---------- PROVIDED ENTRIES ----------

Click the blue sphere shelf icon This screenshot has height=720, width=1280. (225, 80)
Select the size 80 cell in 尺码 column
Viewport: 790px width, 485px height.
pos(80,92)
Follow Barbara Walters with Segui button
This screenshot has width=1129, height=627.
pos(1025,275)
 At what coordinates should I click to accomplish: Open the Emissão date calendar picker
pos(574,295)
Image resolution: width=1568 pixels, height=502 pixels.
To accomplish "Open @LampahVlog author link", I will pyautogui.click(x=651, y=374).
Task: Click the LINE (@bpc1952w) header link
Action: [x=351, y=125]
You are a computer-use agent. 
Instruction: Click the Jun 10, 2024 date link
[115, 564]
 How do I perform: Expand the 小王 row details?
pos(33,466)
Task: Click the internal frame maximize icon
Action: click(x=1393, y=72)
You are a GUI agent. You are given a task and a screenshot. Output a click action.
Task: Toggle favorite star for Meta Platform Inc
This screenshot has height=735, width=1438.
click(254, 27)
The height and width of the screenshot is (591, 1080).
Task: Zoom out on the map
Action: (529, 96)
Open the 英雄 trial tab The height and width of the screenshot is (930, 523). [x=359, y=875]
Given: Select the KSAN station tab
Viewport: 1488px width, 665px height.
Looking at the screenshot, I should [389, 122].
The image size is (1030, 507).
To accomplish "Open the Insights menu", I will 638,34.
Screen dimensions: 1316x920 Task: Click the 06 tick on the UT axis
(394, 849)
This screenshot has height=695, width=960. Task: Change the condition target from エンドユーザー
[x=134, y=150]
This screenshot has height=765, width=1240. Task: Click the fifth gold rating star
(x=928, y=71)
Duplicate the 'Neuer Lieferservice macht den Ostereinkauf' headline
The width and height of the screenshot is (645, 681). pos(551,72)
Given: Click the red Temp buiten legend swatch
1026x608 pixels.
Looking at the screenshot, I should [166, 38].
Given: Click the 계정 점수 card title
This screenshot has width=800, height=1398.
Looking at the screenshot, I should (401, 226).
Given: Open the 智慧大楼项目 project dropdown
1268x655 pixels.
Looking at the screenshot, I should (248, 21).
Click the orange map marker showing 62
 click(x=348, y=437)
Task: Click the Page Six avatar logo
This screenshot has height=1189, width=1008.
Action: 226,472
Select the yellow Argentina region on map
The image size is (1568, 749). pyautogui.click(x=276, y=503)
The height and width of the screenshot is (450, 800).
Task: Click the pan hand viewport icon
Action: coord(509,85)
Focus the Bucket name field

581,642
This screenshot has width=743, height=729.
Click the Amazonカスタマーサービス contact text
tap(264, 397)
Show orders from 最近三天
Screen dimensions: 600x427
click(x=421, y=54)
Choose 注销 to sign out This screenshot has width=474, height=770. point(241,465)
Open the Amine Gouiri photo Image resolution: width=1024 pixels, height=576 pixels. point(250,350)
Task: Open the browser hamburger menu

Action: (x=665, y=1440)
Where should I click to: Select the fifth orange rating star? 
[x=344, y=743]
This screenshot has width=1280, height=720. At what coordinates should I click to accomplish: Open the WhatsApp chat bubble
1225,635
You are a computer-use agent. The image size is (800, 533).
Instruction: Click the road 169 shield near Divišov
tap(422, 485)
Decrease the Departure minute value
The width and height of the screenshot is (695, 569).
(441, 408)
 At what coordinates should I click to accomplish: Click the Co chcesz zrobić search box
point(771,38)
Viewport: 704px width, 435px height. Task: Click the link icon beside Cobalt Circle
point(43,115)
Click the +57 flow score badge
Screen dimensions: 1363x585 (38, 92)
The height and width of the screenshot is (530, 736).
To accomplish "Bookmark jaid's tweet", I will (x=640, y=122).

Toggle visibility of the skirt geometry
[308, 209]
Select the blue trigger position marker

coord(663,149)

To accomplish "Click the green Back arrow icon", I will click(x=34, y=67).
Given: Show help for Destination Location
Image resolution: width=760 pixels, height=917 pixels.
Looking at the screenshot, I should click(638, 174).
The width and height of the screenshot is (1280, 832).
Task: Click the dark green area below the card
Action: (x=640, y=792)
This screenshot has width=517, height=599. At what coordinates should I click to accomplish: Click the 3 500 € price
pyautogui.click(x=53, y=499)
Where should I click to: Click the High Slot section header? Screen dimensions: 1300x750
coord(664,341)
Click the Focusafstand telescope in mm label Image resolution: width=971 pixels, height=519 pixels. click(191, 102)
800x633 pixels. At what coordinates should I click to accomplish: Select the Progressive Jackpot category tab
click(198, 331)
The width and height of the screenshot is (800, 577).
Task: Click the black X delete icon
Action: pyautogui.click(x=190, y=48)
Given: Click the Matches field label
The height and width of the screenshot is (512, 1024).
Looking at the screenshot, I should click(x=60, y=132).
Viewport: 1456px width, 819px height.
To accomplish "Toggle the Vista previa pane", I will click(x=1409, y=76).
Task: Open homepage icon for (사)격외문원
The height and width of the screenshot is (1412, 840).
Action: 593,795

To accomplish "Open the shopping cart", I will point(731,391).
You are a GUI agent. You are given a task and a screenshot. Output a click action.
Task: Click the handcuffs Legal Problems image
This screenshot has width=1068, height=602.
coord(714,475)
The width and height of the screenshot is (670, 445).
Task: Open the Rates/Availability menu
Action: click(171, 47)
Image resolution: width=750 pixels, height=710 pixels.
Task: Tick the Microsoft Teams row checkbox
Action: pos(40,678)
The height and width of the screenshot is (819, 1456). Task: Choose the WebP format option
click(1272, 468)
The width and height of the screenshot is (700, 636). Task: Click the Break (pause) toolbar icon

----------

• [WHAT IS REQUIRED]: All of the entries above must be quoted exactly.

• [COMPLETED EXERCISE]:
Click the blue sphere shelf icon This screenshot has height=720, width=1280. (225, 80)
Select the size 80 cell in 尺码 column
Viewport: 790px width, 485px height.
pos(80,92)
Follow Barbara Walters with Segui button
This screenshot has width=1129, height=627.
pos(1025,275)
 At what coordinates should I click to accomplish: Open the Emissão date calendar picker
pos(574,295)
Image resolution: width=1568 pixels, height=502 pixels.
To accomplish "Open @LampahVlog author link", I will pyautogui.click(x=651, y=374).
Task: Click the LINE (@bpc1952w) header link
Action: [x=351, y=125]
You are a computer-use agent. 
Instruction: Click the Jun 10, 2024 date link
[115, 564]
 How do I perform: Expand the 小王 row details?
pos(33,466)
Task: Click the internal frame maximize icon
Action: click(x=1393, y=72)
You are a GUI agent. You are given a task and a screenshot. Output a click action.
Task: Toggle favorite star for Meta Platform Inc
This screenshot has height=735, width=1438.
click(254, 27)
The height and width of the screenshot is (591, 1080).
Task: Zoom out on the map
Action: (529, 96)
Open the 英雄 trial tab The height and width of the screenshot is (930, 523). [x=359, y=875]
Given: Select the KSAN station tab
Viewport: 1488px width, 665px height.
Looking at the screenshot, I should [389, 122].
The image size is (1030, 507).
To accomplish "Open the Insights menu", I will 638,34.
Screen dimensions: 1316x920 Task: Click the 06 tick on the UT axis
(394, 849)
This screenshot has height=695, width=960. Task: Change the condition target from エンドユーザー
[x=134, y=150]
This screenshot has height=765, width=1240. Task: Click the fifth gold rating star
(x=928, y=71)
Duplicate the 'Neuer Lieferservice macht den Ostereinkauf' headline
The width and height of the screenshot is (645, 681). pos(551,72)
Given: Click the red Temp buiten legend swatch
1026x608 pixels.
Looking at the screenshot, I should [166, 38].
Given: Click the 계정 점수 card title
This screenshot has width=800, height=1398.
Looking at the screenshot, I should (401, 226).
Given: Open the 智慧大楼项目 project dropdown
1268x655 pixels.
Looking at the screenshot, I should (248, 21).
Click the orange map marker showing 62
 click(x=348, y=437)
Task: Click the Page Six avatar logo
This screenshot has height=1189, width=1008.
Action: 226,472
Select the yellow Argentina region on map
The image size is (1568, 749). pyautogui.click(x=276, y=503)
The height and width of the screenshot is (450, 800).
Task: Click the pan hand viewport icon
Action: coord(509,85)
Focus the Bucket name field

581,642
This screenshot has width=743, height=729.
Click the Amazonカスタマーサービス contact text
tap(264, 397)
Show orders from 最近三天
Screen dimensions: 600x427
click(x=421, y=54)
Choose 注销 to sign out This screenshot has width=474, height=770. point(241,465)
Open the Amine Gouiri photo Image resolution: width=1024 pixels, height=576 pixels. point(250,350)
Task: Open the browser hamburger menu

Action: (x=665, y=1440)
Where should I click to: Select the fifth orange rating star? 
[x=344, y=743]
This screenshot has width=1280, height=720. At what coordinates should I click to accomplish: Open the WhatsApp chat bubble
1225,635
You are a computer-use agent. The image size is (800, 533).
Instruction: Click the road 169 shield near Divišov
tap(422, 485)
Decrease the Departure minute value
The width and height of the screenshot is (695, 569).
(441, 408)
 At what coordinates should I click to accomplish: Click the Co chcesz zrobić search box
point(771,38)
Viewport: 704px width, 435px height. Task: Click the link icon beside Cobalt Circle
point(43,115)
Click the +57 flow score badge
Screen dimensions: 1363x585 (38, 92)
The height and width of the screenshot is (530, 736).
To accomplish "Bookmark jaid's tweet", I will (x=640, y=122).

Toggle visibility of the skirt geometry
[308, 209]
Select the blue trigger position marker

coord(663,149)

To accomplish "Click the green Back arrow icon", I will click(x=34, y=67).
Given: Show help for Destination Location
Image resolution: width=760 pixels, height=917 pixels.
Looking at the screenshot, I should click(638, 174).
The width and height of the screenshot is (1280, 832).
Task: Click the dark green area below the card
Action: (x=640, y=792)
This screenshot has width=517, height=599. At what coordinates should I click to accomplish: Click the 3 500 € price
pyautogui.click(x=53, y=499)
Where should I click to: Click the High Slot section header? Screen dimensions: 1300x750
coord(664,341)
Click the Focusafstand telescope in mm label Image resolution: width=971 pixels, height=519 pixels. click(191, 102)
800x633 pixels. At what coordinates should I click to accomplish: Select the Progressive Jackpot category tab
click(198, 331)
The width and height of the screenshot is (800, 577).
Task: Click the black X delete icon
Action: pyautogui.click(x=190, y=48)
Given: Click the Matches field label
The height and width of the screenshot is (512, 1024).
Looking at the screenshot, I should click(x=60, y=132).
Viewport: 1456px width, 819px height.
To accomplish "Toggle the Vista previa pane", I will click(x=1409, y=76).
Task: Open homepage icon for (사)격외문원
The height and width of the screenshot is (1412, 840).
Action: 593,795

To accomplish "Open the shopping cart", I will point(731,391).
You are a GUI agent. You are given a task and a screenshot. Output a click action.
Task: Click the handcuffs Legal Problems image
This screenshot has width=1068, height=602.
coord(714,475)
The width and height of the screenshot is (670, 445).
Task: Open the Rates/Availability menu
Action: click(171, 47)
Image resolution: width=750 pixels, height=710 pixels.
Task: Tick the Microsoft Teams row checkbox
Action: pos(40,678)
The height and width of the screenshot is (819, 1456). Task: Choose the WebP format option
click(1272, 468)
The width and height of the screenshot is (700, 636). Task: Click the Break (pause) toolbar icon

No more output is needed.